REQUIREMENT: If a line in the listing below contains "width", return that line.

DATA EXTRACT:
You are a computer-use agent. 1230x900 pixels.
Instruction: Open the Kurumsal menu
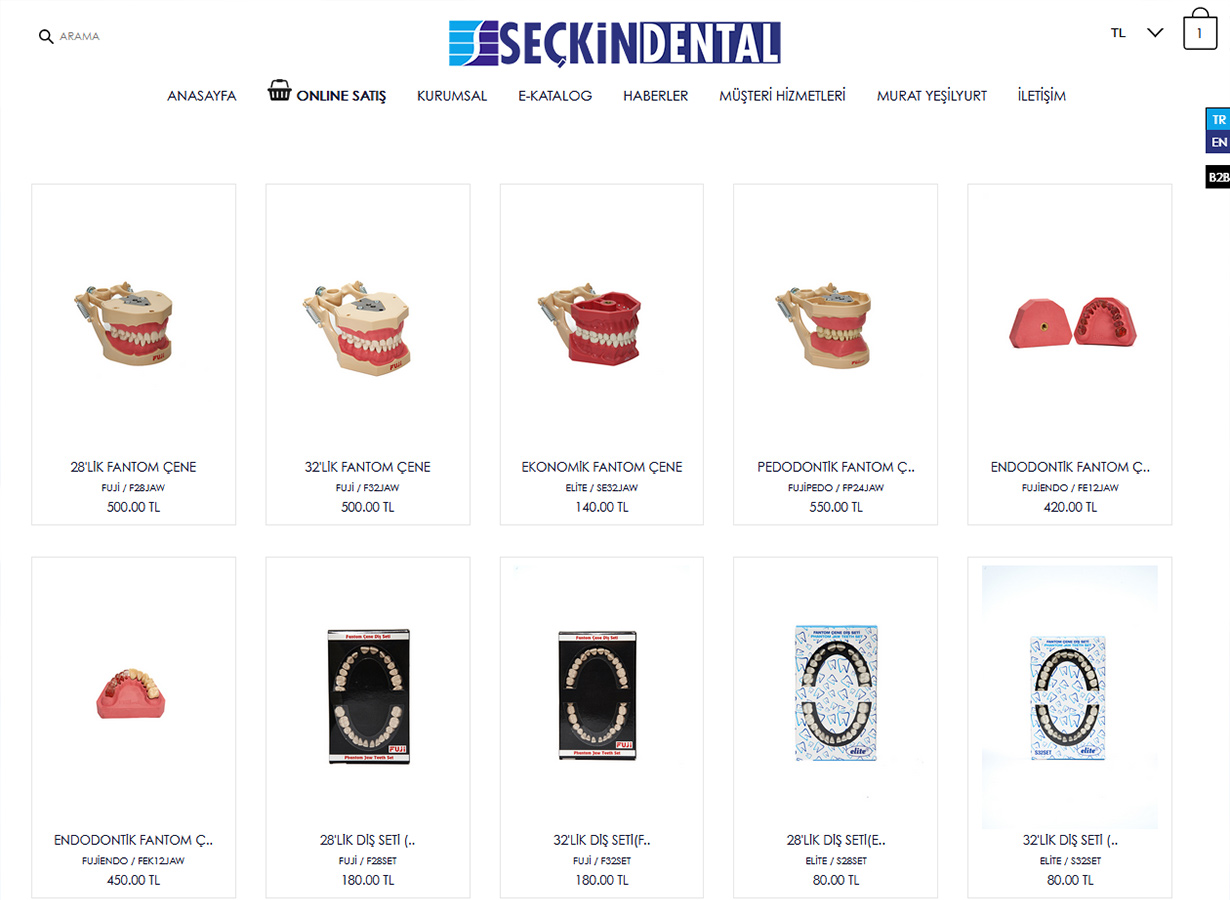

==

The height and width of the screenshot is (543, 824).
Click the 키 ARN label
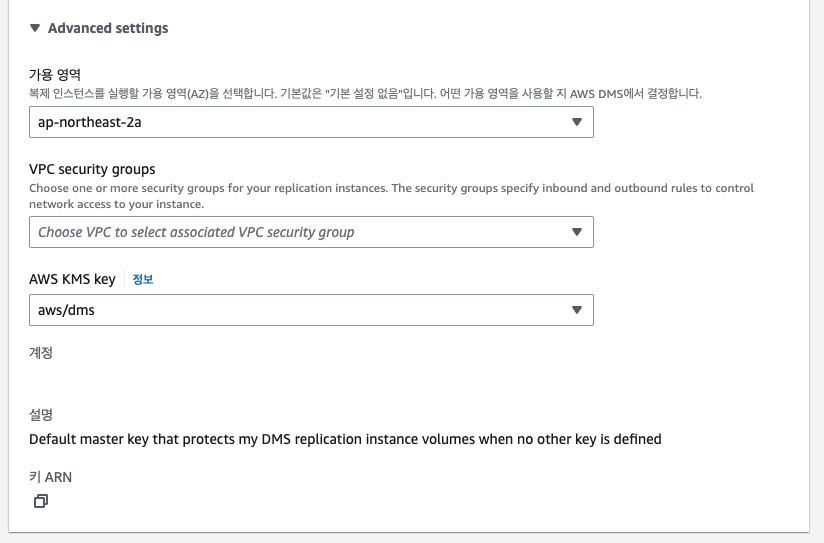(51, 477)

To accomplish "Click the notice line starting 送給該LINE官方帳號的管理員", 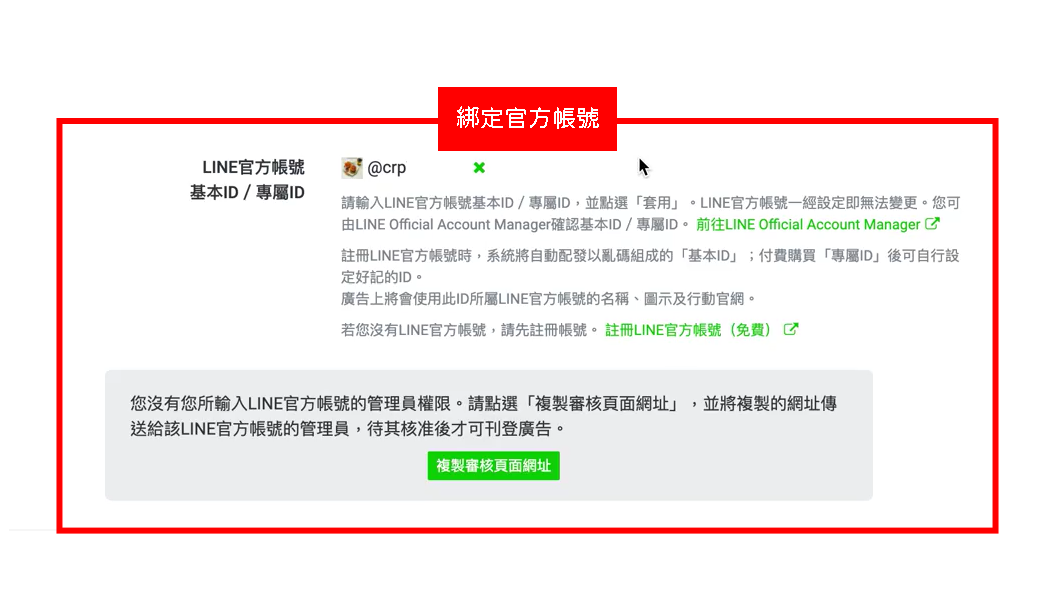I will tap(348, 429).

==

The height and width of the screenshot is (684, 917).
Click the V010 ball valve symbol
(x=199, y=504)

ANSWER BOX:
The height and width of the screenshot is (543, 824).
The height and width of the screenshot is (684, 917).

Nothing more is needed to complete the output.